*Problem statement*: Retype, word for word, every line of the records below starting at the one that contains "Open the Explore our API link" and ending at the one that contains "Task: Select the 電話番号(署名情報) chip label"; include both of those lines and nothing more.
■ ■ ■ ■
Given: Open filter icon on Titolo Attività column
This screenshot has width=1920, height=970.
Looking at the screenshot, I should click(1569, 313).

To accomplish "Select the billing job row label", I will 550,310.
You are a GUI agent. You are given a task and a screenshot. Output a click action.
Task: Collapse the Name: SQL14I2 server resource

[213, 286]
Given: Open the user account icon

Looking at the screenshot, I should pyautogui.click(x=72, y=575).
■ ■ ■ ■
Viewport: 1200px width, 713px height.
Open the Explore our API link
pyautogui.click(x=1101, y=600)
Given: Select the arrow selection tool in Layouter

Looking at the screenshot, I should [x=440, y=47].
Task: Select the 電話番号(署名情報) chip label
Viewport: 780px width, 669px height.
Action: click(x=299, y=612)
■ ■ ■ ■
*Response area*:
Open the Explore our API link
pyautogui.click(x=1101, y=600)
Given: Select the arrow selection tool in Layouter

Looking at the screenshot, I should [x=440, y=47].
Task: Select the 電話番号(署名情報) chip label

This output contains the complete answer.